Once the delight of Victorian artists, the Isle of Wight still has the capacity to inspire. Coves, rocks, cliff-lined bays conspire to lure painters, poets, authors and photographers. Some very famous names lived here, others visited for holidays. 'Plaque hunting' around the towns and villages is rewarding.
JMW Turner did a sketching tour of the island. He painted his first oil study, of fishing boats off the Needles rocks, whilst staying at East Cowes Castle.
The poet Algernon Swinburne lived at East Dene, Bonchurch, an Elizabethan style house overlooking the English Channel. Actually dating from about 1825, the house probably incorporated three much older buildings. Tradition has it that it contained relics of King John, Sir Walter Raleigh and Queen Elizabeth 1st. Swinburne's poem, 'The Armada', visualises the naval battle as the English Fleet harried the Spanish Armada off South Wight.

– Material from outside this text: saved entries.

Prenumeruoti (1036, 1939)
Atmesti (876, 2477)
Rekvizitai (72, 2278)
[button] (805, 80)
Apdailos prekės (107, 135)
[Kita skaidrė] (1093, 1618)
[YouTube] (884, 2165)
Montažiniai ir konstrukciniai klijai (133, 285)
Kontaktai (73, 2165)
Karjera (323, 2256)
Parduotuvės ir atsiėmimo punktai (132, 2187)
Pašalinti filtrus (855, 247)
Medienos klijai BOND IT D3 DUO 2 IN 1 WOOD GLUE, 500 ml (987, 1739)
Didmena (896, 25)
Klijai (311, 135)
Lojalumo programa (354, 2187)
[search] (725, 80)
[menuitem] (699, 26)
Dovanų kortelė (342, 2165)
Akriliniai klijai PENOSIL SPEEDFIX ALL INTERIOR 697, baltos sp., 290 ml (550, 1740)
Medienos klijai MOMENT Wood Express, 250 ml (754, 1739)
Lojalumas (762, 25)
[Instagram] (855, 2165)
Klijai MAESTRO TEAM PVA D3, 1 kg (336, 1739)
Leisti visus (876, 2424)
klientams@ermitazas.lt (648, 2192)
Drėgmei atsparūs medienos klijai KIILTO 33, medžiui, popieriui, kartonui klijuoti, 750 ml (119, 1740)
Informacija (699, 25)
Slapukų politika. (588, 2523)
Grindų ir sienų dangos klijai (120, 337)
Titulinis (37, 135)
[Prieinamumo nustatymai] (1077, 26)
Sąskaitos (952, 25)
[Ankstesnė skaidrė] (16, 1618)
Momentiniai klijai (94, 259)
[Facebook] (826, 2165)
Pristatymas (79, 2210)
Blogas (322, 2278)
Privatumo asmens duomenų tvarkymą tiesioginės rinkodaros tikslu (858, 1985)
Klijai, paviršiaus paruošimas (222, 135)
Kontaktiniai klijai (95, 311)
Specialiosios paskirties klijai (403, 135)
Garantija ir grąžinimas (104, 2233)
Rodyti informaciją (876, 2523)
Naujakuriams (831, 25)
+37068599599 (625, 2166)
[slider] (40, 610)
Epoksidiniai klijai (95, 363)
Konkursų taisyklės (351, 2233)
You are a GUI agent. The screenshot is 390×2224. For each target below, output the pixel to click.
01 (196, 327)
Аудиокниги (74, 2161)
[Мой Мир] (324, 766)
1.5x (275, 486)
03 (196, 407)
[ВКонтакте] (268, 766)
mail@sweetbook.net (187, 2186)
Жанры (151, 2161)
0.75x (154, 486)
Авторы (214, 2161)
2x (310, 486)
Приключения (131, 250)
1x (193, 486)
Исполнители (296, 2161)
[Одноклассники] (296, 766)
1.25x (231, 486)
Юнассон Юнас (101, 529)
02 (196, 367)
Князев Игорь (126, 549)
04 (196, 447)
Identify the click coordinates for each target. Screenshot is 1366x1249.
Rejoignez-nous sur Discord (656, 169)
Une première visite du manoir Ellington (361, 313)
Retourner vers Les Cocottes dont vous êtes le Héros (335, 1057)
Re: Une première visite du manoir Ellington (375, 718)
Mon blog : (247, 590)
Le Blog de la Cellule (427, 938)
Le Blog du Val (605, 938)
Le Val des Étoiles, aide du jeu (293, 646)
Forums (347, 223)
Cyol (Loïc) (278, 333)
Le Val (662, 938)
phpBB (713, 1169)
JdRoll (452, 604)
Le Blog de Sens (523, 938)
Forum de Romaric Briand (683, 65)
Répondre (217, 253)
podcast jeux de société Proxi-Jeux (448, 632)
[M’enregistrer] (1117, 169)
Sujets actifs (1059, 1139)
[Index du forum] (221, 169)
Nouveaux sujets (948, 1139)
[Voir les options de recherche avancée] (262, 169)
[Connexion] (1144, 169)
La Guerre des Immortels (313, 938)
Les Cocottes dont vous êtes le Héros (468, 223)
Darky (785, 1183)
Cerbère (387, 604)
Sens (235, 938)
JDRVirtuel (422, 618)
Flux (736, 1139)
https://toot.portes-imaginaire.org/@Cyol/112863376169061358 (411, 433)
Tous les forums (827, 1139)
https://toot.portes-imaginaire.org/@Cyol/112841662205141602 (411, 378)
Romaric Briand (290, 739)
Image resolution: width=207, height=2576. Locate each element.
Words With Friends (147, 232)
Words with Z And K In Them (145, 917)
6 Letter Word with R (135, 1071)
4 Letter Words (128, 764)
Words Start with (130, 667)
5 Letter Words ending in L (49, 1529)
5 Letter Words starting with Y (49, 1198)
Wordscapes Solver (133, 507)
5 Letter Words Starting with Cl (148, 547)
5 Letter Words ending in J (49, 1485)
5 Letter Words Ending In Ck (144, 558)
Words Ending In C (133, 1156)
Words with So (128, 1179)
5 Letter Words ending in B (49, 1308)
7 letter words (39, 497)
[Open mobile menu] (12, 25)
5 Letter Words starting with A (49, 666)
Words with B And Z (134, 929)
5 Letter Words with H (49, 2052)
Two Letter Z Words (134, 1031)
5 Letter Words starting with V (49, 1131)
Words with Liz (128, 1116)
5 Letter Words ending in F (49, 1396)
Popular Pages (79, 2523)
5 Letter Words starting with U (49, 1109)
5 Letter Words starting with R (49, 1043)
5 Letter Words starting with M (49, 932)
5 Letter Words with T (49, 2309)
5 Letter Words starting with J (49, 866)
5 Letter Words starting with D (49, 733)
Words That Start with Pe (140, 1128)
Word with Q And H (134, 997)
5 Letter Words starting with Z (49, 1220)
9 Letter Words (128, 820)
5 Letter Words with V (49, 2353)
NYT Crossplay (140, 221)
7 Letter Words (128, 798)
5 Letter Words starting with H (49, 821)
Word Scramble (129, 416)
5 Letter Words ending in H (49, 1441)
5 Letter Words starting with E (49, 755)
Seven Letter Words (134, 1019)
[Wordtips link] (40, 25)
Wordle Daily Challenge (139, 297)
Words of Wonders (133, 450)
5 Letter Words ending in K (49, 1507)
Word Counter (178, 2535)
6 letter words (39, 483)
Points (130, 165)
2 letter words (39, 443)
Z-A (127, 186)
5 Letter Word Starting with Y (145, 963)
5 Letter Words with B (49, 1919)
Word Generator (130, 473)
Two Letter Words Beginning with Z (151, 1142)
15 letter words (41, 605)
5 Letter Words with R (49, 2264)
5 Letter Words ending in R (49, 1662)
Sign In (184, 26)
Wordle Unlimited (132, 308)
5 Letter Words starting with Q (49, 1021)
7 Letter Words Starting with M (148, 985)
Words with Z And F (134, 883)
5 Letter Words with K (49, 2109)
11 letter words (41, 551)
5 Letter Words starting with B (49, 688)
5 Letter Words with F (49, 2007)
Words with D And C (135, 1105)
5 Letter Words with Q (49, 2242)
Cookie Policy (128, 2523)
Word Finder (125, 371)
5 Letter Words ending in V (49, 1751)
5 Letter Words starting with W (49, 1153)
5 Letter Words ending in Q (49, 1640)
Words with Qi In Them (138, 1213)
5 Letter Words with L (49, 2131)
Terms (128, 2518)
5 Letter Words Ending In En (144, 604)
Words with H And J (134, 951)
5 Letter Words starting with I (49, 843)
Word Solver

Alfred, Lord Tennyson, lived at Farringford House, Freshwater, which is now a hotel. Tennyson Down, a stretch of unspoilt hillside bordering the sea, boasts the Tennyson Monument in his honour. The area is very popular with art lovers and walkers, affording spectacular views.
Alfred Noyes, poet, lived at the Undercliff and is buried at Totland; John Keats stayed at Eglantyne Cottage, among the thatched cottages of Shanklin, as did Henry Wadsworth Longfellow, the American poet. A plaque on the wall outside the Crab Inn commemorates his visit.
Charles Dickens first visited in 1838 when he stayed at the Grove's Needles Hotel at Alum Bay, and then returned with his family to Winterbourne House at Bonchurch. In the 1840's Bonchurch was in its hey-day; its rocky terraces became an exclusive retreat for the Victorian art world. It was there that Dickens wrote much of 'David Copperfield'.
Brook Hill House
Lewis Carroll, author of 'Alice in Wonderland', visited Tennyson at Freshwater; J B Priestley lived at Billingham Manor, and later at Brook Hill House overlooking Compton Bay.
Charles Darwin mentioned in a diary the he had started to write his 'Origin of the Species' while on holiday in Shanklin.
One could go on and on! It is enough to say that there are many more artistic connections to be unearthed by the enthusiast.
Today, rounding a corner to yet another wonderful view, you may get the chance to glance at a masterpiece of the future. Who knows who that lady in the straw hat may be, or who that man sketching boats rounding the forts off Bembridge? A visit to the local art gallery will provide you with a treasured memento.